## begin RECORDED DATA

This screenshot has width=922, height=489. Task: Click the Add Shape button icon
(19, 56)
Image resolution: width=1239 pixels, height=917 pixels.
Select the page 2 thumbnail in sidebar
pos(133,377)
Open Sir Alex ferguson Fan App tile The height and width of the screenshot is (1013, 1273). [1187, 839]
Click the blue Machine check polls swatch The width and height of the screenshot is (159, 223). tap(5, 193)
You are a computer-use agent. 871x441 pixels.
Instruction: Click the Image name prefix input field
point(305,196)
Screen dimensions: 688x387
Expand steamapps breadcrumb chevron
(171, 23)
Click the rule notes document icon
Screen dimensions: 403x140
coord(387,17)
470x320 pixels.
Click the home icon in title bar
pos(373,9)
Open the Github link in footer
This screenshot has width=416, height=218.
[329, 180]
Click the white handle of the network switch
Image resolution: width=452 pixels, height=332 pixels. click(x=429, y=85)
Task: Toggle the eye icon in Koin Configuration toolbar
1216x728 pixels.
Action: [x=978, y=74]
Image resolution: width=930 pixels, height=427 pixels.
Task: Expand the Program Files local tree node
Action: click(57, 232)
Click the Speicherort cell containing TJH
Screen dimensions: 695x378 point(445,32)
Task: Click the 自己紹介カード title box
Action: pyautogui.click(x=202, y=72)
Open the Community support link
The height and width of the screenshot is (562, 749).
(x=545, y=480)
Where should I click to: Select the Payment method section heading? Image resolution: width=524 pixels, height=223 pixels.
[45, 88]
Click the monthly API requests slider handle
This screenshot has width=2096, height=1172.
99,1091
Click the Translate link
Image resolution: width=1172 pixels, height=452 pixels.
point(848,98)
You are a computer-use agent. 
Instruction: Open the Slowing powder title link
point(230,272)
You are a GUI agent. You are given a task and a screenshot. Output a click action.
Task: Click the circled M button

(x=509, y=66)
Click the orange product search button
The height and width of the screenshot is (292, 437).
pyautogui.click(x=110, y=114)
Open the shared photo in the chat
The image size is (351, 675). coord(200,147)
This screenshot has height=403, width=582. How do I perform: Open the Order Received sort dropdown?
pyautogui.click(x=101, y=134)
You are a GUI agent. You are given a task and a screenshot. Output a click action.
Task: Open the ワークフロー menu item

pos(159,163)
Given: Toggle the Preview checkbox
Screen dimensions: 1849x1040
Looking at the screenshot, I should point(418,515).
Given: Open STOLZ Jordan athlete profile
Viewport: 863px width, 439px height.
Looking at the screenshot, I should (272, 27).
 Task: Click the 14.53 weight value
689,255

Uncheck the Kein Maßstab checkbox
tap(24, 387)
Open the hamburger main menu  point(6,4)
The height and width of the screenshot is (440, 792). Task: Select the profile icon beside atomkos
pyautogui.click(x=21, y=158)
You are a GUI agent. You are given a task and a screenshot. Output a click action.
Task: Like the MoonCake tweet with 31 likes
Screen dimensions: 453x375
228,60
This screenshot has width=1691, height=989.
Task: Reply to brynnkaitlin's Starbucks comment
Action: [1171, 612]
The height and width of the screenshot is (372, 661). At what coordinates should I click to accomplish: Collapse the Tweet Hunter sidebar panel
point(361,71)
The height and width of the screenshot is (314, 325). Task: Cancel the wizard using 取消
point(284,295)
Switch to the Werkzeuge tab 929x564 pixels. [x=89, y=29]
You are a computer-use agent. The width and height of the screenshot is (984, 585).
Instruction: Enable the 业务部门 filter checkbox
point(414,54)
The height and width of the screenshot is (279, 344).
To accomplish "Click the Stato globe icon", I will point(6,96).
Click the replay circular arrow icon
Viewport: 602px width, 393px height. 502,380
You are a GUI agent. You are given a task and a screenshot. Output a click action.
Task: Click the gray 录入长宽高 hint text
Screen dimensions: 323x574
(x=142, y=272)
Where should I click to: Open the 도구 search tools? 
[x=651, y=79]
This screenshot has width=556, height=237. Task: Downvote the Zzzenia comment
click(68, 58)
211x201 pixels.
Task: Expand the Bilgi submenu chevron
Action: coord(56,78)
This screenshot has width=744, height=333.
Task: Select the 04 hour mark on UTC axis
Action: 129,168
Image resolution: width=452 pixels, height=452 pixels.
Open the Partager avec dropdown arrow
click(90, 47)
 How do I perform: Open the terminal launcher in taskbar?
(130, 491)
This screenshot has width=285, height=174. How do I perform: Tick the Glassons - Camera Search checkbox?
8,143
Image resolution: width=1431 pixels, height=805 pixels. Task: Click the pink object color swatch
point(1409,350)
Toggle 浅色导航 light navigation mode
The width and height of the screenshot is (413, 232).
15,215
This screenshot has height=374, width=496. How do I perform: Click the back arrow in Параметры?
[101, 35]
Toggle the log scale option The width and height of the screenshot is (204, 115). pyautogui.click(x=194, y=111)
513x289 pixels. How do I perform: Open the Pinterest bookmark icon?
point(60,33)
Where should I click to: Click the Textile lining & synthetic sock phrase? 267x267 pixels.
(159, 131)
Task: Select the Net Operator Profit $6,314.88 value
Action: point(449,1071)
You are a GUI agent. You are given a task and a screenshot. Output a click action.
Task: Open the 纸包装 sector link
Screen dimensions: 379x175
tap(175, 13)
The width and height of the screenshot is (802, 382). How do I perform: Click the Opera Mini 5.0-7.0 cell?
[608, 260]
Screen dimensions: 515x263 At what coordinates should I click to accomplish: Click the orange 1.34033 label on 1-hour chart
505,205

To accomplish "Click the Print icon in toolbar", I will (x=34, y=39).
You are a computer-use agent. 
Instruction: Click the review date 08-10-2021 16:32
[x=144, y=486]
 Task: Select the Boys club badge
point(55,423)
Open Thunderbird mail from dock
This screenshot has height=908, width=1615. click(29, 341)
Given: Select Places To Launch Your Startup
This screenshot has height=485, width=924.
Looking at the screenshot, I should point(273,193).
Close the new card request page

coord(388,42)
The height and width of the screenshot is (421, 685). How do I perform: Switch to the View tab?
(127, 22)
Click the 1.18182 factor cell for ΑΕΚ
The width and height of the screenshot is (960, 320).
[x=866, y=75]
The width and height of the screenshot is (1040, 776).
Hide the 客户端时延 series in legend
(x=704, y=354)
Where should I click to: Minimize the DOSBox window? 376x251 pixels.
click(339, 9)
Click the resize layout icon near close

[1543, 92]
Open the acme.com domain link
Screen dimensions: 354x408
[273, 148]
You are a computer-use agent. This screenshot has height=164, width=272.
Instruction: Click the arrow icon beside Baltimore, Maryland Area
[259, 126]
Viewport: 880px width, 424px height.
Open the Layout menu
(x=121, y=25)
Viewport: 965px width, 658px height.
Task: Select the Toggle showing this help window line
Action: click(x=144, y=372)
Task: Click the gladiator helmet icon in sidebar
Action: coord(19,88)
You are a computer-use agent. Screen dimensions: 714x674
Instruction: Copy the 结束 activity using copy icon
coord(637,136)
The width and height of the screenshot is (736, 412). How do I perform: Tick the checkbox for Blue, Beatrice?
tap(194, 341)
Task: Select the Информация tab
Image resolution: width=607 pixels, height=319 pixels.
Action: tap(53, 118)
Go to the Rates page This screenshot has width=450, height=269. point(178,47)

## end RECORDED DATA

WHAT YOU HAVE TO DO: Write out every line of the material above as a JSON list of strings, one string per line, omitting blank lines.

RESULT:
[
  "This screenshot has width=922, height=489. Task: Click the Add Shape button icon",
  "(19, 56)",
  "Image resolution: width=1239 pixels, height=917 pixels.",
  "Select the page 2 thumbnail in sidebar",
  "pos(133,377)",
  "Open Sir Alex ferguson Fan App tile The height and width of the screenshot is (1013, 1273). [1187, 839]",
  "Click the blue Machine check polls swatch The width and height of the screenshot is (159, 223). tap(5, 193)",
  "You are a computer-use agent. 871x441 pixels.",
  "Instruction: Click the Image name prefix input field",
  "point(305,196)",
  "Screen dimensions: 688x387",
  "Expand steamapps breadcrumb chevron",
  "(171, 23)",
  "Click the rule notes document icon",
  "Screen dimensions: 403x140",
  "coord(387,17)",
  "470x320 pixels.",
  "Click the home icon in title bar",
  "pos(373,9)",
  "Open the Github link in footer",
  "This screenshot has width=416, height=218.",
  "[329, 180]",
  "Click the white handle of the network switch",
  "Image resolution: width=452 pixels, height=332 pixels. click(x=429, y=85)",
  "Task: Toggle the eye icon in Koin Configuration toolbar",
  "1216x728 pixels.",
  "Action: [x=978, y=74]",
  "Image resolution: width=930 pixels, height=427 pixels.",
  "Task: Expand the Program Files local tree node",
  "Action: click(57, 232)",
  "Click the Speicherort cell containing TJH",
  "Screen dimensions: 695x378 point(445,32)",
  "Task: Click the 自己紹介カード title box",
  "Action: pyautogui.click(x=202, y=72)",
  "Open the Community support link",
  "The height and width of the screenshot is (562, 749).",
  "(x=545, y=480)",
  "Where should I click to: Select the Payment method section heading? Image resolution: width=524 pixels, height=223 pixels.",
  "[45, 88]",
  "Click the monthly API requests slider handle",
  "This screenshot has width=2096, height=1172.",
  "99,1091",
  "Click the Translate link",
  "Image resolution: width=1172 pixels, height=452 pixels.",
  "point(848,98)",
  "You are a computer-use agent. ",
  "Instruction: Open the Slowing powder title link",
  "point(230,272)",
  "You are a GUI agent. You are given a task and a screenshot. Output a click action.",
  "Task: Click the circled M button",
  "(x=509, y=66)",
  "Click the orange product search button",
  "The height and width of the screenshot is (292, 437).",
  "pyautogui.click(x=110, y=114)",
  "Open the shared photo in the chat",
  "The image size is (351, 675). coord(200,147)",
  "This screenshot has height=403, width=582. How do I perform: Open the Order Received sort dropdown?",
  "pyautogui.click(x=101, y=134)",
  "You are a GUI agent. You are given a task and a screenshot. Output a click action.",
  "Task: Open the ワークフロー menu item",
  "pos(159,163)",
  "Given: Toggle the Preview checkbox",
  "Screen dimensions: 1849x1040",
  "Looking at the screenshot, I should point(418,515).",
  "Given: Open STOLZ Jordan athlete profile",
  "Viewport: 863px width, 439px height.",
  "Looking at the screenshot, I should (272, 27).",
  " Task: Click the 14.53 weight value",
  "689,255",
  "Uncheck the Kein Maßstab checkbox",
  "tap(24, 387)",
  "Open the hamburger main menu  point(6,4)",
  "The height and width of the screenshot is (440, 792). Task: Select the profile icon beside atomkos",
  "pyautogui.click(x=21, y=158)",
  "You are a GUI agent. You are given a task and a screenshot. Output a click action.",
  "Task: Like the MoonCake tweet with 31 likes",
  "Screen dimensions: 453x375",
  "228,60",
  "This screenshot has width=1691, height=989.",
  "Task: Reply to brynnkaitlin's Starbucks comment",
  "Action: [1171, 612]",
  "The height and width of the screenshot is (372, 661). At what coordinates should I click to accomplish: Collapse the Tweet Hunter sidebar panel",
  "point(361,71)",
  "The height and width of the screenshot is (314, 325). Task: Cancel the wizard using 取消",
  "point(284,295)",
  "Switch to the Werkzeuge tab 929x564 pixels. [x=89, y=29]",
  "You are a computer-use agent. The width and height of the screenshot is (984, 585).",
  "Instruction: Enable the 业务部门 filter checkbox",
  "point(414,54)",
  "The height and width of the screenshot is (279, 344).",
  "To accomplish \"Click the Stato globe icon\", I will point(6,96).",
  "Click the replay circular arrow icon",
  "Viewport: 602px width, 393px height. 502,380",
  "You are a GUI agent. You are given a task and a screenshot. Output a click action.",
  "Task: Click the gray 录入长宽高 hint text",
  "Screen dimensions: 323x574",
  "(x=142, y=272)",
  "Where should I click to: Open the 도구 search tools? ",
  "[x=651, y=79]",
  "This screenshot has width=556, height=237. Task: Downvote the Zzzenia comment",
  "click(68, 58)",
  "211x201 pixels.",
  "Task: Expand the Bilgi submenu chevron",
  "Action: coord(56,78)",
  "This screenshot has width=744, height=333.",
  "Task: Select the 04 hour mark on UTC axis",
  "Action: 129,168",
  "Image resolution: width=452 pixels, height=452 pixels.",
  "Open the Partager avec dropdown arrow",
  "click(90, 47)",
  " How do I perform: Open the terminal launcher in taskbar?",
  "(130, 491)",
  "This screenshot has width=285, height=174. How do I perform: Tick the Glassons - Camera Search checkbox?",
  "8,143",
  "Image resolution: width=1431 pixels, height=805 pixels. Task: Click the pink object color swatch",
  "point(1409,350)",
  "Toggle 浅色导航 light navigation mode",
  "The width and height of the screenshot is (413, 232).",
  "15,215",
  "This screenshot has height=374, width=496. How do I perform: Click the back arrow in Параметры?",
  "[101, 35]",
  "Toggle the log scale option The width and height of the screenshot is (204, 115). pyautogui.click(x=194, y=111)",
  "513x289 pixels. How do I perform: Open the Pinterest bookmark icon?",
  "point(60,33)",
  "Where should I click to: Click the Textile lining & synthetic sock phrase? 267x267 pixels.",
  "(159, 131)",
  "Task: Select the Net Operator Profit $6,314.88 value",
  "Action: point(449,1071)",
  "You are a GUI agent. You are given a task and a screenshot. Output a click action.",
  "Task: Open the 纸包装 sector link",
  "Screen dimensions: 379x175",
  "tap(175, 13)",
  "The width and height of the screenshot is (802, 382). How do I perform: Click the Opera Mini 5.0-7.0 cell?",
  "[608, 260]",
  "Screen dimensions: 515x263 At what coordinates should I click to accomplish: Click the orange 1.34033 label on 1-hour chart",
  "505,205",
  "To accomplish \"Click the Print icon in toolbar\", I will (x=34, y=39).",
  "You are a computer-use agent. ",
  "Instruction: Click the review date 08-10-2021 16:32",
  "[x=144, y=486]",
  " Task: Select the Boys club badge",
  "point(55,423)",
  "Open Thunderbird mail from dock",
  "This screenshot has height=908, width=1615. click(29, 341)",
  "Given: Select Places To Launch Your Startup",
  "This screenshot has height=485, width=924.",
  "Looking at the screenshot, I should point(273,193).",
  "Close the new card request page",
  "coord(388,42)",
  "The height and width of the screenshot is (421, 685). How do I perform: Switch to the View tab?",
  "(127, 22)",
  "Click the 1.18182 factor cell for ΑΕΚ",
  "The width and height of the screenshot is (960, 320).",
  "[x=866, y=75]",
  "The width and height of the screenshot is (1040, 776).",
  "Hide the 客户端时延 series in legend",
  "(x=704, y=354)",
  "Where should I click to: Minimize the DOSBox window? 376x251 pixels.",
  "click(339, 9)",
  "Click the resize layout icon near close",
  "[1543, 92]",
  "Open the acme.com domain link",
  "Screen dimensions: 354x408",
  "[273, 148]",
  "You are a computer-use agent. This screenshot has height=164, width=272.",
  "Instruction: Click the arrow icon beside Baltimore, Maryland Area",
  "[259, 126]",
  "Viewport: 880px width, 424px height.",
  "Open the Layout menu",
  "(x=121, y=25)",
  "Viewport: 965px width, 658px height.",
  "Task: Select the Toggle showing this help window line",
  "Action: click(x=144, y=372)",
  "Task: Click the gladiator helmet icon in sidebar",
  "Action: coord(19,88)",
  "You are a computer-use agent. Screen dimensions: 714x674",
  "Instruction: Copy the 结束 activity using copy icon",
  "coord(637,136)",
  "The width and height of the screenshot is (736, 412). How do I perform: Tick the checkbox for Blue, Beatrice?",
  "tap(194, 341)",
  "Task: Select the Информация tab",
  "Image resolution: width=607 pixels, height=319 pixels.",
  "Action: tap(53, 118)",
  "Go to the Rates page This screenshot has width=450, height=269. point(178,47)"
]